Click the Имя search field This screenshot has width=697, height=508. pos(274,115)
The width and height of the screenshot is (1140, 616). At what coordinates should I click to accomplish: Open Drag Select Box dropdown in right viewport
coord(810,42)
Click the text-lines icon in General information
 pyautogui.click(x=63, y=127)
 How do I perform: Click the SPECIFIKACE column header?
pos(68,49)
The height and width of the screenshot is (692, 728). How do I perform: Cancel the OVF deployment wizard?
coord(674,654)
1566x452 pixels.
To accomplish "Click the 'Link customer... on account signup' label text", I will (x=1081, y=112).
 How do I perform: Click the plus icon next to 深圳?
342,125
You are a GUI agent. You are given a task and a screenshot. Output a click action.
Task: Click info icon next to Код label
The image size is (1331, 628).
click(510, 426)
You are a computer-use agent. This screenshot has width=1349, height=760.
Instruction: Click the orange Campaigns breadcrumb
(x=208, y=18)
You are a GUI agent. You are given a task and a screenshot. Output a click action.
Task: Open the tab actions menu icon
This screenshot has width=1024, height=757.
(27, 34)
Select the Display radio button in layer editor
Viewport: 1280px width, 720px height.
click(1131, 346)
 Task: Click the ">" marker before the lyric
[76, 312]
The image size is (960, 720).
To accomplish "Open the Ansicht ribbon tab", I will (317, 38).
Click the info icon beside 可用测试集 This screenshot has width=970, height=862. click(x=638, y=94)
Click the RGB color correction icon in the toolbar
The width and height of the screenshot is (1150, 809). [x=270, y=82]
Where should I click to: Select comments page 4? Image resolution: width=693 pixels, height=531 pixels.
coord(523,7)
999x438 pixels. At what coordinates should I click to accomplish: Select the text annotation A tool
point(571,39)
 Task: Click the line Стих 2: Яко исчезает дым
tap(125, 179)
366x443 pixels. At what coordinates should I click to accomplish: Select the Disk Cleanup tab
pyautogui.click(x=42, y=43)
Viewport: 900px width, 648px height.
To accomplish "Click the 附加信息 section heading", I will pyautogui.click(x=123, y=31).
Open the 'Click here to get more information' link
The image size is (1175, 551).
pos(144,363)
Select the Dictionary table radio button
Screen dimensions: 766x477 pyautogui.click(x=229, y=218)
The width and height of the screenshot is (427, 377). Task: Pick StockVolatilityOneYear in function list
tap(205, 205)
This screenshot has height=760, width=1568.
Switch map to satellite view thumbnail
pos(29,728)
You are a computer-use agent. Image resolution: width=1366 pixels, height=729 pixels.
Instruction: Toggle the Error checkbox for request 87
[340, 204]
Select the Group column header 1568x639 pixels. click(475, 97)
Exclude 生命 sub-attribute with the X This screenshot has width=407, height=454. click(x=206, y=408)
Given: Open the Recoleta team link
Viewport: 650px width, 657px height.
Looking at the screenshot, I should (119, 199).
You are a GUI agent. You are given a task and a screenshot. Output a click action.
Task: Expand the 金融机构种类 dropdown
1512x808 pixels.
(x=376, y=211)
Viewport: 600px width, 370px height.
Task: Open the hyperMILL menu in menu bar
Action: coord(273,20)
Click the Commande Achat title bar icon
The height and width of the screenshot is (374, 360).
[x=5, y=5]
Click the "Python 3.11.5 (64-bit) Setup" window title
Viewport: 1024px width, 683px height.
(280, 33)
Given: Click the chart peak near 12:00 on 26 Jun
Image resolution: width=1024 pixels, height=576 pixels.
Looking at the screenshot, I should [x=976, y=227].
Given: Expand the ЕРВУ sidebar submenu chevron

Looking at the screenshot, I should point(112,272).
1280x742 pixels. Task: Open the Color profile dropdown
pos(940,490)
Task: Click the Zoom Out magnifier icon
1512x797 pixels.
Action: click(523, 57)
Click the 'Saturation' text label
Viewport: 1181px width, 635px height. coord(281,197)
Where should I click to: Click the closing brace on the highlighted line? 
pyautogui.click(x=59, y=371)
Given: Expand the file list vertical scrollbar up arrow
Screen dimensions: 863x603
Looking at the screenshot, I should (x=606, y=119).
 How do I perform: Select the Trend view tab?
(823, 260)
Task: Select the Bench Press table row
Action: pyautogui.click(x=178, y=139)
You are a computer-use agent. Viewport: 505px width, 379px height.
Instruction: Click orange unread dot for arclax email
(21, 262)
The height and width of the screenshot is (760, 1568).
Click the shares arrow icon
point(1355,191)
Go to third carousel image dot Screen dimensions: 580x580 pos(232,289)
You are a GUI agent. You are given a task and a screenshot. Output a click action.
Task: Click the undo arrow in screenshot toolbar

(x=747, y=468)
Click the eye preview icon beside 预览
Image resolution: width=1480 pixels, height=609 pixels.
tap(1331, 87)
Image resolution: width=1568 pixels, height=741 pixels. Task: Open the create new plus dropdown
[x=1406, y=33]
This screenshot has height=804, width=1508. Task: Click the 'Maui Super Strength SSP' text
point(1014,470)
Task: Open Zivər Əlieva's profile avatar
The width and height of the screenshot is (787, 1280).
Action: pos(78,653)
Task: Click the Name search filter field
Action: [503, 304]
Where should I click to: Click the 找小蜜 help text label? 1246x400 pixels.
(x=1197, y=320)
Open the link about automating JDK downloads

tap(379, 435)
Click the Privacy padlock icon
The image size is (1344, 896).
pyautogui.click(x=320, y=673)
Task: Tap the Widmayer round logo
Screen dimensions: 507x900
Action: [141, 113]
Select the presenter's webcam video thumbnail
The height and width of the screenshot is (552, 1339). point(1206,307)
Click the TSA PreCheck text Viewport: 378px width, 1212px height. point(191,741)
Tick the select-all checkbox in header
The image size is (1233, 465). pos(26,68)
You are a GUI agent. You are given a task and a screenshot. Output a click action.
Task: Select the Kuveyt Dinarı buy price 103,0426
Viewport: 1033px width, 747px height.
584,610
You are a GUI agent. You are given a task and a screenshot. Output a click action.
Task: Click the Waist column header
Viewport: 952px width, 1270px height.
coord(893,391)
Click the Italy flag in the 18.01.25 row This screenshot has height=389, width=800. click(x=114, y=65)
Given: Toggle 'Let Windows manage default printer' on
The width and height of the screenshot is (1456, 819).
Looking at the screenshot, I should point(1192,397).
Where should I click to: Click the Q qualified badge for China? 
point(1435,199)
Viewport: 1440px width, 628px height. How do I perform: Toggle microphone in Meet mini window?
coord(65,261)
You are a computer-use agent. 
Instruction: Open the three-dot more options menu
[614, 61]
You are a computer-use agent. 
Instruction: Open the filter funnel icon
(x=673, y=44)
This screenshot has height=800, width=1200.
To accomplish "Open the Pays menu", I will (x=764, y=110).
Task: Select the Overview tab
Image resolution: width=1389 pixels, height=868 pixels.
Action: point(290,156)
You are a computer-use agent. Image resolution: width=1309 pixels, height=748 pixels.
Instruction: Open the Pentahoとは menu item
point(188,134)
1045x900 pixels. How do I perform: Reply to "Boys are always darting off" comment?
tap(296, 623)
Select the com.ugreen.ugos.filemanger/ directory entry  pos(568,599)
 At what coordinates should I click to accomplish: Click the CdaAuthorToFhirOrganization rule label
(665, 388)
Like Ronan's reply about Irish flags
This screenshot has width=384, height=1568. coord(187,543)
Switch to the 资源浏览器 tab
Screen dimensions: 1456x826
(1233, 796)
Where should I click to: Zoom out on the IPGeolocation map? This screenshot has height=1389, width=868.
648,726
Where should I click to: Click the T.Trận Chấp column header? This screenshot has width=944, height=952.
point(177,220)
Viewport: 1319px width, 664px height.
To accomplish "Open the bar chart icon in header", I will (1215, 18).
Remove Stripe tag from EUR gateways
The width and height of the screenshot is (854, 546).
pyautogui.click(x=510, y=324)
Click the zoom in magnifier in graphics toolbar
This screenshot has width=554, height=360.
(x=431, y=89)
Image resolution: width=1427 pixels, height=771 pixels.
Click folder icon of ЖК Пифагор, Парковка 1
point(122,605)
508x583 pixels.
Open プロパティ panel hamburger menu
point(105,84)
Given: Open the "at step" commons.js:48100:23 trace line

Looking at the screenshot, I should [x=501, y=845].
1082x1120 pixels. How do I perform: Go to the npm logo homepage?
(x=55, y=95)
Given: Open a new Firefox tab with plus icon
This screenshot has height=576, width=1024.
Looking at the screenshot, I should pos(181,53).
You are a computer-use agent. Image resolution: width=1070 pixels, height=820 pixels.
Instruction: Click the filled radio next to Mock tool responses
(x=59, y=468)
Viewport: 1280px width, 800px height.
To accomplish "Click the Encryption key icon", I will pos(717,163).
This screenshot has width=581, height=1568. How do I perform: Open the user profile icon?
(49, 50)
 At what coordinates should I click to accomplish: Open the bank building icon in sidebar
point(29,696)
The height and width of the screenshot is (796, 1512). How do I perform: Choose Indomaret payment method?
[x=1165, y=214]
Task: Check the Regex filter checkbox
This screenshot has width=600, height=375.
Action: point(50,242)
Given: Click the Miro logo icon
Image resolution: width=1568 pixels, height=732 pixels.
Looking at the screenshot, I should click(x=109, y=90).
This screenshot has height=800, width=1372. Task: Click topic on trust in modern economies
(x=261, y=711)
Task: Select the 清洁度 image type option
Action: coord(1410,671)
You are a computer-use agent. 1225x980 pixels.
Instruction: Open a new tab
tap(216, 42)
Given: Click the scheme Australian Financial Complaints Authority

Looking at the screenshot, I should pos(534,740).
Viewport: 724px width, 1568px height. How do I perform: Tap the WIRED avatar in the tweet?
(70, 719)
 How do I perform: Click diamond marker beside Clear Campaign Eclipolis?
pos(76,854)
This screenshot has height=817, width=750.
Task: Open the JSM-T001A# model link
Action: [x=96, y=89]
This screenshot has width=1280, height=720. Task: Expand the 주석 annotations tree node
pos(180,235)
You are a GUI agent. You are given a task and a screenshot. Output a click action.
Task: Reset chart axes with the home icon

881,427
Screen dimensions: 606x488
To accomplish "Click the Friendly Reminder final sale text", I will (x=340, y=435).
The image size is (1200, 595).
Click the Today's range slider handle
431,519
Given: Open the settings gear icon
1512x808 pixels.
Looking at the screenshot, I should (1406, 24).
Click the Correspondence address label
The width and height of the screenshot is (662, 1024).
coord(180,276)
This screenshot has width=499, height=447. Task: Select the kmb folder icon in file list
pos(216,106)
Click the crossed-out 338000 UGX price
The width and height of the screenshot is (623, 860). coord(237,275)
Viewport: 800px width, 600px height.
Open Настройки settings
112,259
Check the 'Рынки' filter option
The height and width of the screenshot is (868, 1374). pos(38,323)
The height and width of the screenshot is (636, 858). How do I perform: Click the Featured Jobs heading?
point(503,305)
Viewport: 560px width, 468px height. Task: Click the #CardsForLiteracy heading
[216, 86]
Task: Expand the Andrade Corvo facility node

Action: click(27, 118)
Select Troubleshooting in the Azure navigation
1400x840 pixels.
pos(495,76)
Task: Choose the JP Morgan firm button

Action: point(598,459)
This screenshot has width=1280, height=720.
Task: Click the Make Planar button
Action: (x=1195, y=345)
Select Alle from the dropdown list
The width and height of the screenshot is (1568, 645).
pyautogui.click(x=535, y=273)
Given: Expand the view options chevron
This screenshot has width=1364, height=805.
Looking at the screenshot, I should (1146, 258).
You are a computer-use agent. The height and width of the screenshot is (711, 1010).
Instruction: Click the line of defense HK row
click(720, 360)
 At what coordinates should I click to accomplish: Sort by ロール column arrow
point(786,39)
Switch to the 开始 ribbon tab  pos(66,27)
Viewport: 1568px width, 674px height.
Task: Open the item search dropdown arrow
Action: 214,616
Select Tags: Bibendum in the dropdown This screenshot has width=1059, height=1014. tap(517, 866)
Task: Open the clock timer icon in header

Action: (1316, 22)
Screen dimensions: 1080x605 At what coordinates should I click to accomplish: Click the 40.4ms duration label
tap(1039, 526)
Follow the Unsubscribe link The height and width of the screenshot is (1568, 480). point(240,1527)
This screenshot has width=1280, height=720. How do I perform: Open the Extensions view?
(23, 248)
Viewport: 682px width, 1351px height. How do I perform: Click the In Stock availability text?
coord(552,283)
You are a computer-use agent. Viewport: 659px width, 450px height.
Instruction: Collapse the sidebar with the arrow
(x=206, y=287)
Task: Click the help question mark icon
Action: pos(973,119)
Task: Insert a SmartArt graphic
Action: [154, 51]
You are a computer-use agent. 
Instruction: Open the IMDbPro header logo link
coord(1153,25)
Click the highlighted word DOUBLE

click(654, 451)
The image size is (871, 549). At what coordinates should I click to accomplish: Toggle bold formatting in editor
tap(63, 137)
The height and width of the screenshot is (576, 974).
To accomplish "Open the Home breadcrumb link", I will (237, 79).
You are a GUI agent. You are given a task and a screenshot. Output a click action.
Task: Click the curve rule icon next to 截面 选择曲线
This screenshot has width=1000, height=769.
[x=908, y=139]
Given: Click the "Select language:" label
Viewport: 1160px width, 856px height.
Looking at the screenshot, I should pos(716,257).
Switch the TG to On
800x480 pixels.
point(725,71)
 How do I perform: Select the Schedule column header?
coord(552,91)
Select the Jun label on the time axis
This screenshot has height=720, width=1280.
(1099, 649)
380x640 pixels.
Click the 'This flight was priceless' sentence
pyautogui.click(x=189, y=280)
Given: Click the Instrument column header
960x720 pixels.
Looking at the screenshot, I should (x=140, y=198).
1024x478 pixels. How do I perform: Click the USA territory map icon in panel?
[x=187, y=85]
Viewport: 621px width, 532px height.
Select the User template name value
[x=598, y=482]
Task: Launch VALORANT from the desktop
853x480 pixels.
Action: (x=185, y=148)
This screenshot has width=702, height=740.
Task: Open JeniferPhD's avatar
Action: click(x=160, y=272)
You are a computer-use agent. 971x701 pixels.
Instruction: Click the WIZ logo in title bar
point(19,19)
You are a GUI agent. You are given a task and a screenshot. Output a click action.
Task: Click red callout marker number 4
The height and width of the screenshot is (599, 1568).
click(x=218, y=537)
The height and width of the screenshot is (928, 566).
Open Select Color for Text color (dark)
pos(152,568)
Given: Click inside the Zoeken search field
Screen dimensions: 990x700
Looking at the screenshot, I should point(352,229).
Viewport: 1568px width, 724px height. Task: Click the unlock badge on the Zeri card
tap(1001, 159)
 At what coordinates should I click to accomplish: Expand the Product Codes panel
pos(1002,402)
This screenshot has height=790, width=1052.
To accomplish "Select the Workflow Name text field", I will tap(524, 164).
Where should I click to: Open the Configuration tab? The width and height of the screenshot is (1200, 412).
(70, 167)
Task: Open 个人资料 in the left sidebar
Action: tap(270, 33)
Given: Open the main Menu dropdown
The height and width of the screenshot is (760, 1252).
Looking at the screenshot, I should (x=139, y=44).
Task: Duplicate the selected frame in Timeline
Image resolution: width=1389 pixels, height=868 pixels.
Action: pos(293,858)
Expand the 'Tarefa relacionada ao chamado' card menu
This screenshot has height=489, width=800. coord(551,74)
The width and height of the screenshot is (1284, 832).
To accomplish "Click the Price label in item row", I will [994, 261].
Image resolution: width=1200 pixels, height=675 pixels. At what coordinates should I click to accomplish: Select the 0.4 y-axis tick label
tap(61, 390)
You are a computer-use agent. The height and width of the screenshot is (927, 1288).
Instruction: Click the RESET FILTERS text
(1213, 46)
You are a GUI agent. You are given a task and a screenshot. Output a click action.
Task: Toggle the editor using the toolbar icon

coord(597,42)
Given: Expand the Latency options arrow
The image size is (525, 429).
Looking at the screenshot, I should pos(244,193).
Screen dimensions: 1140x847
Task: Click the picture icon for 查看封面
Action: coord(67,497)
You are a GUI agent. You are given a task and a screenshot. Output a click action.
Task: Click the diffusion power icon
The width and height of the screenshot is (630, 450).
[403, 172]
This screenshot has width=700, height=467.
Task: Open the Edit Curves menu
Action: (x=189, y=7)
=======
— TASK ITEM —
Search the entries for the word "magnifier". Copy every line where it occurs.

— ANSWER SECTION —
Task: Click the Zoom Out magnifier icon
Click the zoom in magnifier in graphics toolbar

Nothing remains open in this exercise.